McCormack notes that the fall in GDP in dollar terms was recorded in 23 of 30 developing countries is more than during the crises of 1998 and 2009 (then dollar recession was observed at 16 and 20 States, respectively).
According to the representative of Fitch, there are three reasons for the decrease in dollar GDP — the global strengthening of the dollar, the decline in GDP in local currency and falling commodity prices. All three factors are combined, for example, in Brazil and Russia. The first GDP in dollar terms has declined in 2015 to 27%, in Russia by as much as 35%. In 2016, according to forecasts Fitch, Brazil’s GDP measured in dollars will be equal to the average of 2007 and Russia in 2006. According to the world Bank, GDP in US dollars calculated at current market prices in Brazil in that year reached $1,396 trillion, in Russia ten years ago it was $989,93 billion Thus, Russia on this indicator has fallen on 15-e a place, having risen in a number of regional economies such as Spain, South Korea or Mexico.
McCormack noted, dollar recession managed to avoid those developing economies that are major exporters of raw materials, as well as those whose GDP is in national currency are growing. We are talking about India, the Philippines, and Pakistan. Vietnam and Bangladesh.

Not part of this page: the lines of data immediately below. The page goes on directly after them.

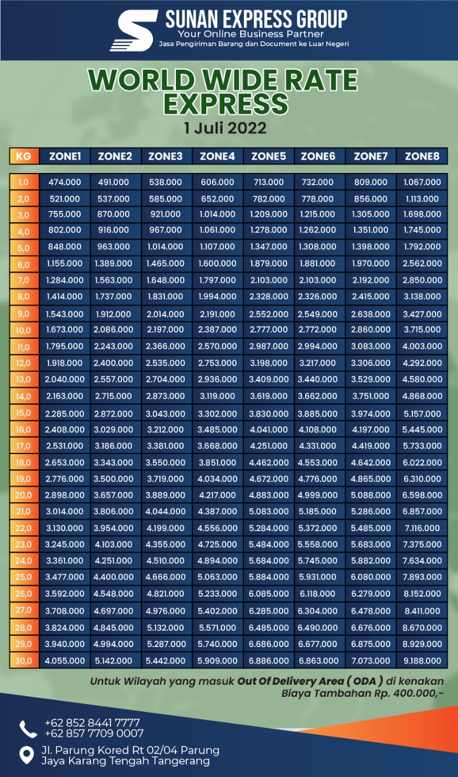Tap the phone number +62 857 7709 0007

93,733
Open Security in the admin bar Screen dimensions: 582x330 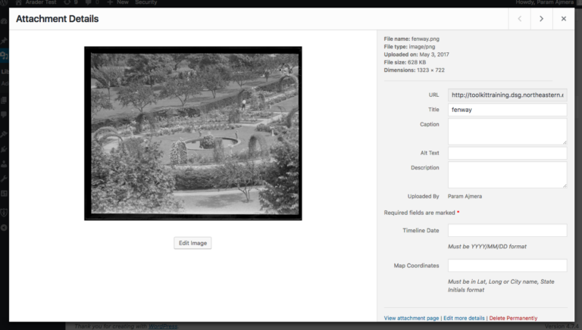[x=146, y=3]
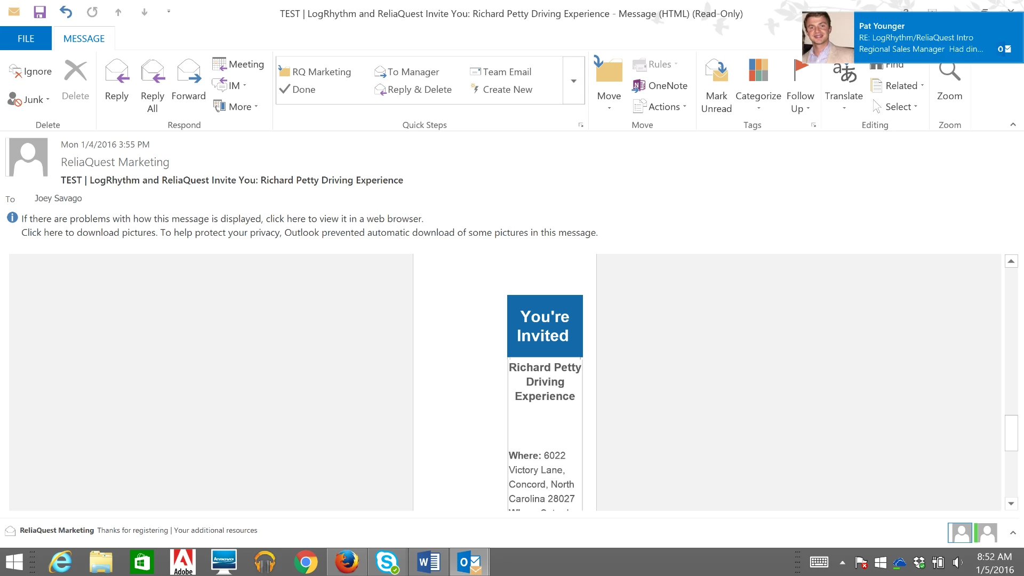Click the Reply envelope icon
The image size is (1024, 576).
click(x=116, y=71)
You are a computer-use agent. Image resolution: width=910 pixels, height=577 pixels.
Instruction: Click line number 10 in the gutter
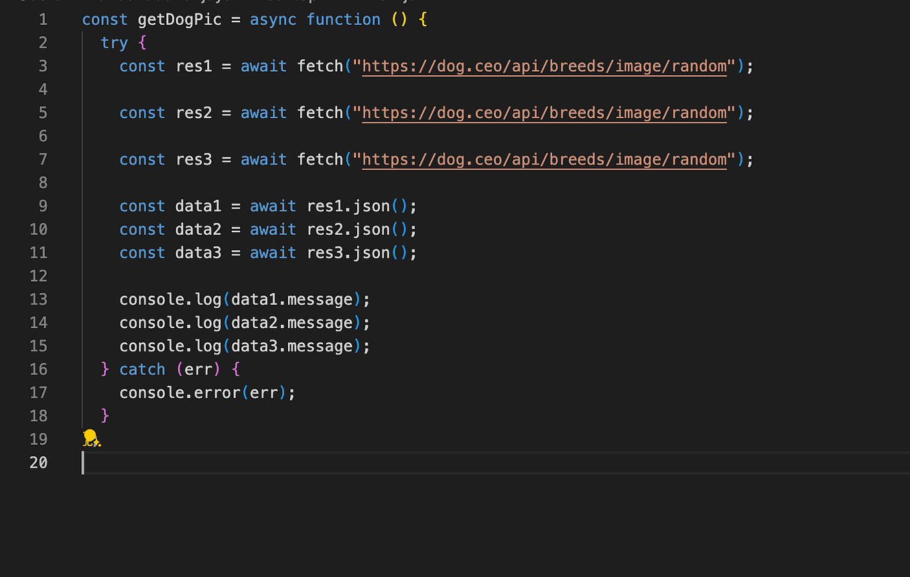click(39, 229)
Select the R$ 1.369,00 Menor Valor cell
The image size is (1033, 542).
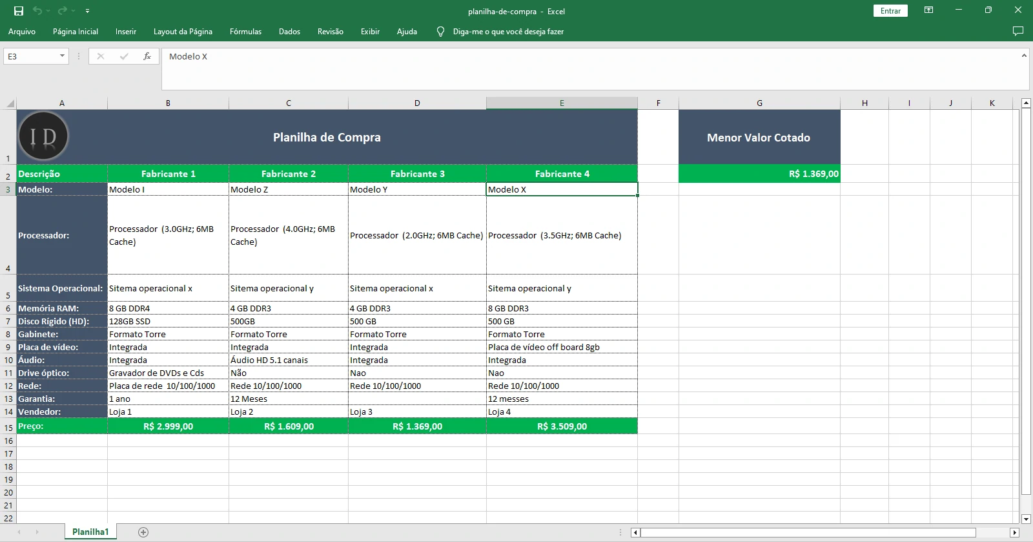pos(759,174)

The estimates of GDP in US dollars most often are of no practical importance, mainly in macroeconomics uses the GDP at purchasing power parity, which allows you to define the size of the national economy in volume. In 2015, GDP PPP Russia fell 2.9% to $3,473 trillion. According to the forecast of IMF, in 2016 it will be $3,493 trillion.
However, “the more the economy involved in international trade, especially for her important indicators dollar of GDP”, says McCormack. “The reduction of dollar income caused by the depreciation of the national currency and the deterioration of terms of trade is accompanied by a substantial reduction in global purchasing power”, — says the analyst. He also notes that the current situation also exacerbates the burden of external debt.
In October 2015, the international monetary Fund predicted that by the end of the year the global recession in dollar terms will be the largest in history ($3.8 trillion to $73,5 trillion).
In 2016 one of the factors of recession, the dollar — a stronger dollar — will remain in force. As written in early January by Bloomberg, following the results of 2016 will strengthen the dollar against 10 other currencies of developed countries.